My publications all grapple with the intersection of ancient DEIA issues, and it informs my teaching too. When I began crafting my course policies to make things work for students with disabilities and illnesses, it was because I had struggled mightily with classrooms that had punished me when my body was failing to work like a healthy 20-year-old’s, and I couldn’t intuit other people’s expectations and rules. I also knew how much I’d been able to accomplish in supportive environments that played to my strengths, and I wanted to give that level of care to my students. I wouldn’t have called it DEIA work at the time; at former institutions, I often had to push back at administrators concerned that extended deadlines and remote attendance options would indicate a “lack of rigor.” Being at UMBC has been a welcome breath of fresh air, and it’s here that I’ve found like-minded colleagues who have broadened my horizons and increased my toolkit immensely.
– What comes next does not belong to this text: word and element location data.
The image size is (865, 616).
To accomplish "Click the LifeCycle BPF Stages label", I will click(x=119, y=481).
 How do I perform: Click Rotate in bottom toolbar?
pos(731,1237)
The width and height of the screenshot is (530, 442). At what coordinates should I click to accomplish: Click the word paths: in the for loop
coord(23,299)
The pandemic years stretched and stressed my resources, and I’m now collaborating with Information Technology to create a scalable and sustainable hyflex classroom model for teaching Latin language and upper level seminars. In language teaching particularly, contact hours are critical components of quality instruction and attendance issues present a major barrier to students experiencing illness and/ or caregiving responsibilities. Being able to attend Latin or Greek class from home has been a lifeline to students who would otherwise have fallen hopelessly behind after a two week illness, but the tools I have are not quite right, especially for Greek where the alphabet is different than English. Even in Latin, standard keyboards don’t allow for macron marks, a vital part of accurate Latin reading. Collaborating with UMBC’s tech experts to give my students more ways to navigate around barriers to attendance and participation in the classes where it’s most critical, and having expert support keeps my workload from becoming unsustainable.

At its heart, DEIA work is prioritizing empathy as a component of professionalism. It isn’t about being correct, an amateur therapist, or lenient. Rather, it is about thinking practically about what it is you want your students to learn, then making a room in which there are many paths to that goal, including paths you didn’t think of. It need not come at the expense of your own resources, and the rewards are students who struggle less and enjoy your material more. It also opens your eyes to new paths through your research; an engaged student who is unlike you will ask you the very best questions.”